- Born: January 9, 1790 Troyes, France
- Died: May 19, 1855 (aged 65) Paris, France

= Martin-Pierre Gauthier =

French architect

Martin-Pierre Gauthier (1790–1855) was a French architect.

==Biography==
A student of Charles Percier, he won the Grand Prix de Rome in 1810 with a design for a Christian basilica. He resided at the Villa Medici from 1811 to 1814.

Upon his return to Paris, he served as architect for the Paris hospices and Louvre Palace. He taught at the École polytechnique, where he succeeded Durand in 1834. He was elected a member of the Academy of Fine Arts in 1842 and appointed a Knight of the Legion of Honor in 1844.

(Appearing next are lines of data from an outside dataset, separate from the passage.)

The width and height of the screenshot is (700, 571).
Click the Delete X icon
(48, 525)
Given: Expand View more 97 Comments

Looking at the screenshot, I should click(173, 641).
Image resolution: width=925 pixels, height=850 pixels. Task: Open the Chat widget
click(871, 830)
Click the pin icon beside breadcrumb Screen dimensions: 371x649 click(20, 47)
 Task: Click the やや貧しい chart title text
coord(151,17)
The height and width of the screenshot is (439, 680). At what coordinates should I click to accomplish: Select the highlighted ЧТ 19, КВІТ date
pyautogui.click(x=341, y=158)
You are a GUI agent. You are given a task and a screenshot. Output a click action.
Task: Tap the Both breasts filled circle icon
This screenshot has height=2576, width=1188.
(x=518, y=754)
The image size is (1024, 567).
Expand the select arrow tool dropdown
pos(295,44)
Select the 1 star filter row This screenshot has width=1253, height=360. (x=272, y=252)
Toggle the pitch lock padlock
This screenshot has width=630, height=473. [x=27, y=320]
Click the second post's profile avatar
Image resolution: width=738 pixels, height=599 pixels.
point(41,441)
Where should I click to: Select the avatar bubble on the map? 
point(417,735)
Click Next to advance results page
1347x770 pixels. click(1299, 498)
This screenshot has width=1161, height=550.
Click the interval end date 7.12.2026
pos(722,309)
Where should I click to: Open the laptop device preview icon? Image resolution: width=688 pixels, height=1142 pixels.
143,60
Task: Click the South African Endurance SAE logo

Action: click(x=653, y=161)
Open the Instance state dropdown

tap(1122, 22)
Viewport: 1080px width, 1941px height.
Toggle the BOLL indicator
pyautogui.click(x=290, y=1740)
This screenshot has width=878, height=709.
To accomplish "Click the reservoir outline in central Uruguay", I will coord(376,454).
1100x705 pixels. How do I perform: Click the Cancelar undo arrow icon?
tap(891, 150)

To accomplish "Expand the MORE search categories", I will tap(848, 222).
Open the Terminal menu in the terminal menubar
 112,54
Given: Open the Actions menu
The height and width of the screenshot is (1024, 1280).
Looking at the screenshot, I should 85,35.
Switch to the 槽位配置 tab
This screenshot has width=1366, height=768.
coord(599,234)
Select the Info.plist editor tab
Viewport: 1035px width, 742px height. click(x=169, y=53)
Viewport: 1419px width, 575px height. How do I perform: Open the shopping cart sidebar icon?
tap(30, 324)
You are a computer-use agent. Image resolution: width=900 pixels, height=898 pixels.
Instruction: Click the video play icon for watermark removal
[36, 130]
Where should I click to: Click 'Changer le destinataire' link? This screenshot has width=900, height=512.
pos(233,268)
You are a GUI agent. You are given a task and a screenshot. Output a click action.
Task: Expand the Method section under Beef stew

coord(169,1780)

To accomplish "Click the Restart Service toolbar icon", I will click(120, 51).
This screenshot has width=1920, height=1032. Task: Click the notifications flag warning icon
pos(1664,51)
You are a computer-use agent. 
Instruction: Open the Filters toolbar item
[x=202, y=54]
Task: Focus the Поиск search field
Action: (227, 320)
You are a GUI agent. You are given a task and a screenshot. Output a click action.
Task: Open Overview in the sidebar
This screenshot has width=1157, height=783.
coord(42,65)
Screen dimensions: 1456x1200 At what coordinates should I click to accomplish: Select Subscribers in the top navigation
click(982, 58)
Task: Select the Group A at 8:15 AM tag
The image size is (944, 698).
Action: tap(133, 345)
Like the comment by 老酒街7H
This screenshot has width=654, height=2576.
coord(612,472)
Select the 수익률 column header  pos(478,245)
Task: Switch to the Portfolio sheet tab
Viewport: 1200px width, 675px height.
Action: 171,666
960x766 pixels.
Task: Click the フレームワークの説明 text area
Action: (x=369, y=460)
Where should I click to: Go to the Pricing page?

The city of Troyes, satisfied with his previous work, commissioned Gauthier to rebuild the Saint-Nicolas hospice. He drew up the plans but did not supervise the construction site. The contractors engaged in a series of frauds and shoddy workmanship and were sued, along with the architect, by the authorities. Gauthier was ordered to pay 200,000 francs. Unable to pay, he was imprisoned in Clichy, Hauts-de-Seine. Following an intervention by the Institute, Napoleon III promised to forgive his debt. However, Gauthier died in prison before he could benefit from this gesture.